Would be nice to see how/if their software can scale if they were to put say a pair of 8 or 12 core CPUs in their controllers. After all since they are leveraging x86 technology performing such an upgrade should be pretty painless! Their controller specs have remained the same for a while now(as far back as I can remember). The bigger CPUs will use more power, but from a storage perspective I’m happy to give a few hundred more watts if I can get 5x+ the performance, don’t have to think once, yet alone twice.

They were, I believe the first to have automagic storage tiering and for that they deserve big props, though again no performance numbers posted (that I am aware of) that can illustrate the benefits this technology can bring to the table. I mean if anybody can prove this strategy works it should be them right? On paper it certainly sounds really nice but in practice I don’t know, haven’t seen indications that it’s as ready as the marketing makes it out to be.

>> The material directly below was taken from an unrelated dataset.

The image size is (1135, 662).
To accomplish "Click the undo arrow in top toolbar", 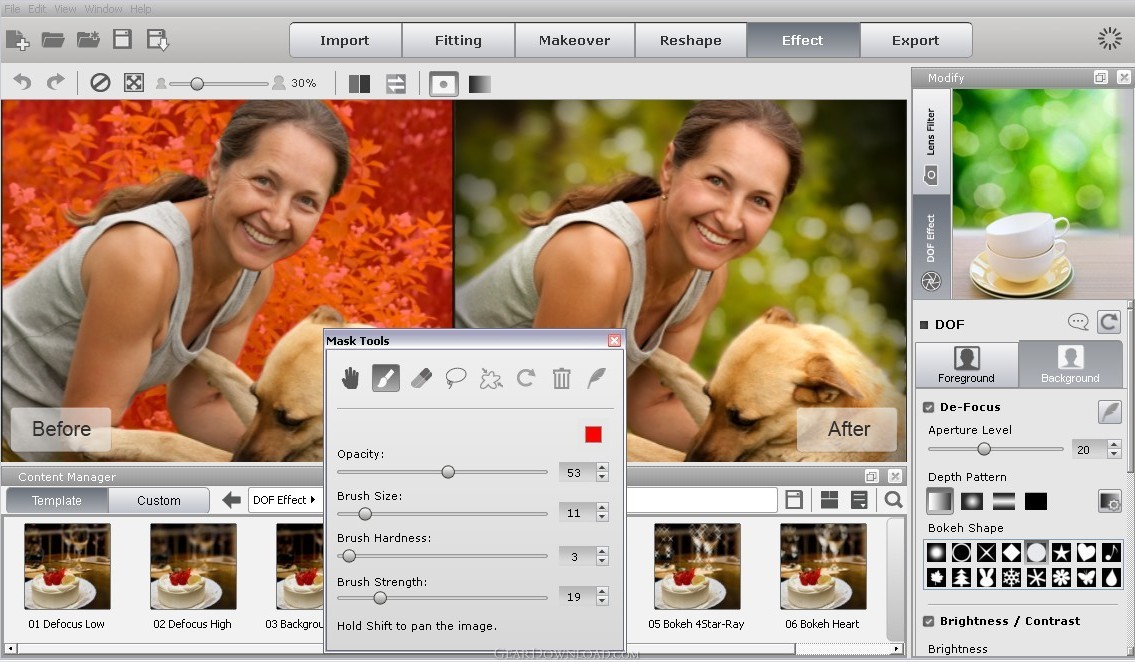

My biggest issue with automagic storage tiering is how fast the array can respond to “hot” blocks and optimize itself, which is why I think from a conceptual perspective I really like the EMC Fast Cache approach more (they do have FAST LUN and sub LUN tiering too). Not that I have any interest in using EMC stuff but they do have cool bits here and there.

Maybe Compellent the next to get bought out (as a block storage company yeah I know they have their zNAS), I believe from a technology standpoint they are in a stronger position than the likes of Pillar or Xiotech.